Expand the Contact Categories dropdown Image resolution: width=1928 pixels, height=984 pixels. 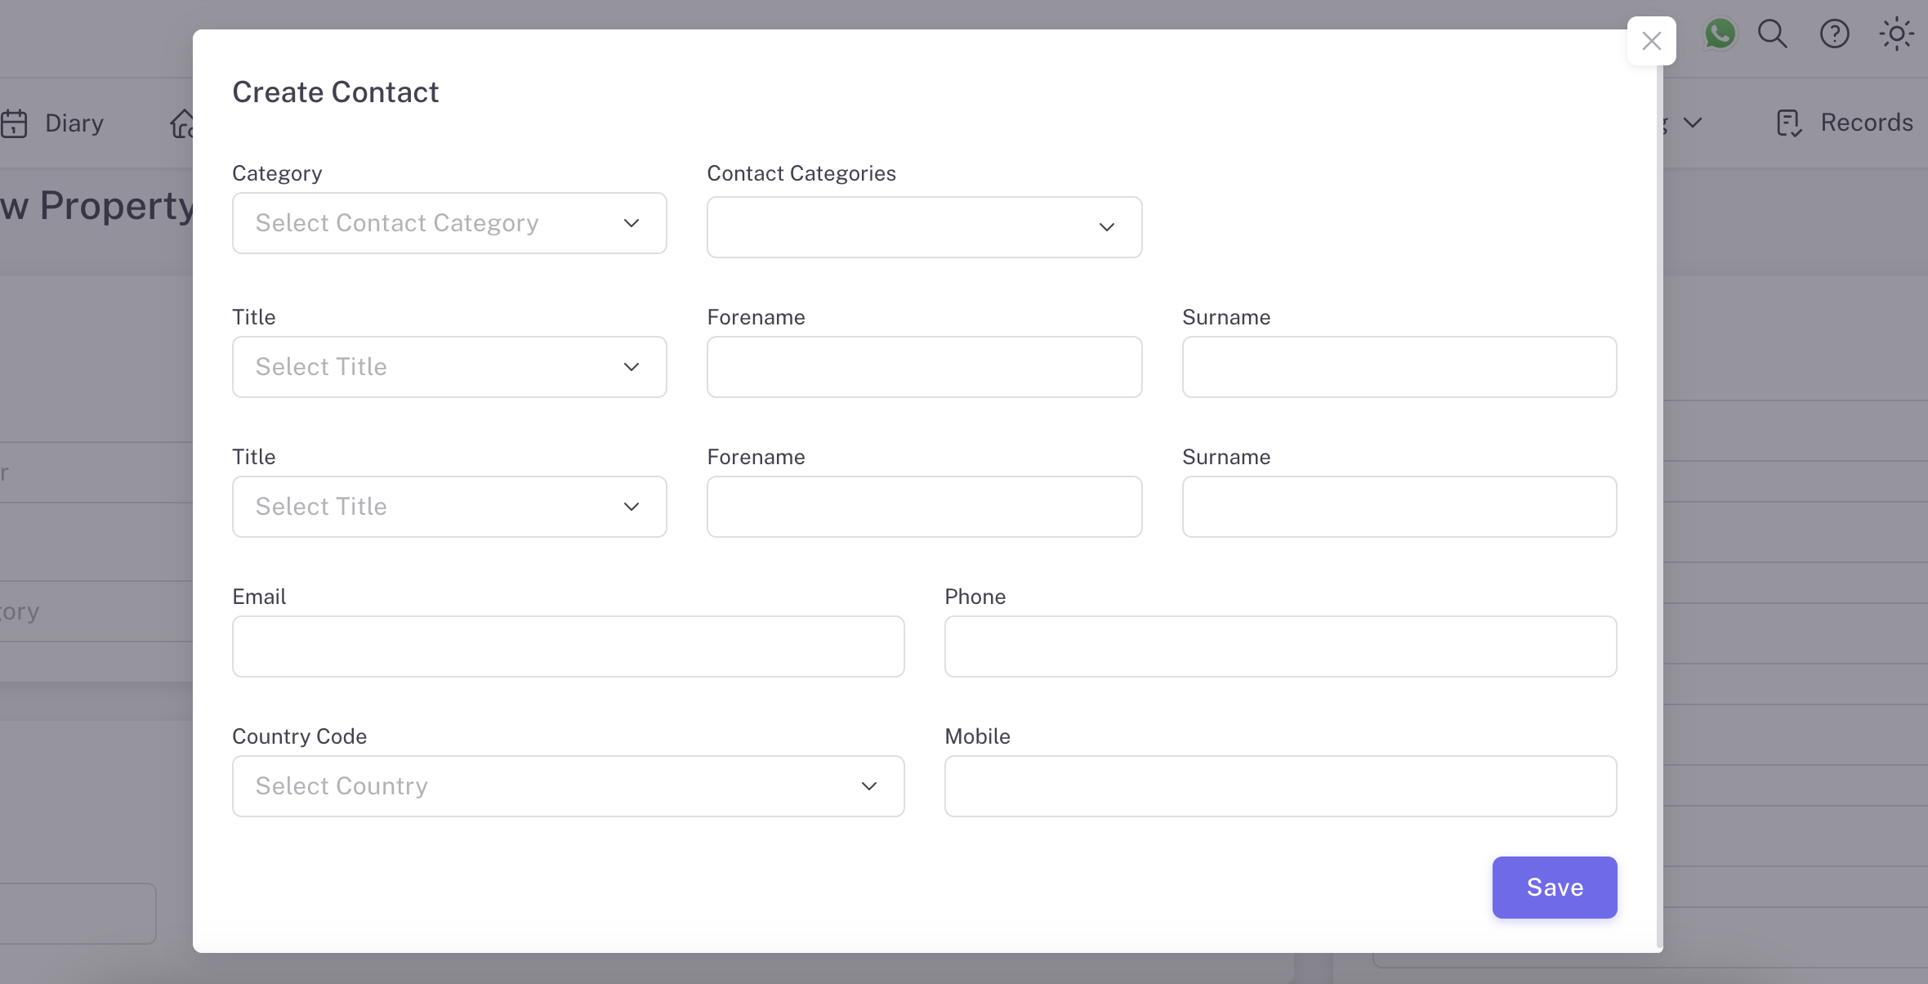924,227
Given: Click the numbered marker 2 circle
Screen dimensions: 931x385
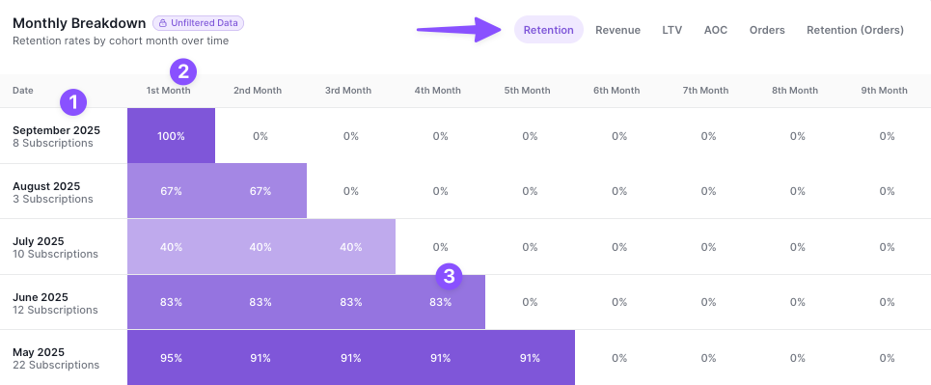Looking at the screenshot, I should coord(183,72).
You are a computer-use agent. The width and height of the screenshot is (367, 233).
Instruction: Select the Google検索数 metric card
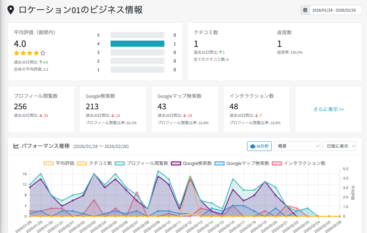113,109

**WHAT YOU HAVE TO DO:** In the answer, the lines from the one containing "You are a computer-use" to the end of the records above must be written out exactly, both ends included; the pictures must not appear.

**SOLUTION BELOW:**
You are a computer-use agent. The width and height of the screenshot is (367, 233).
Instruction: Select the Google検索数 metric card
113,109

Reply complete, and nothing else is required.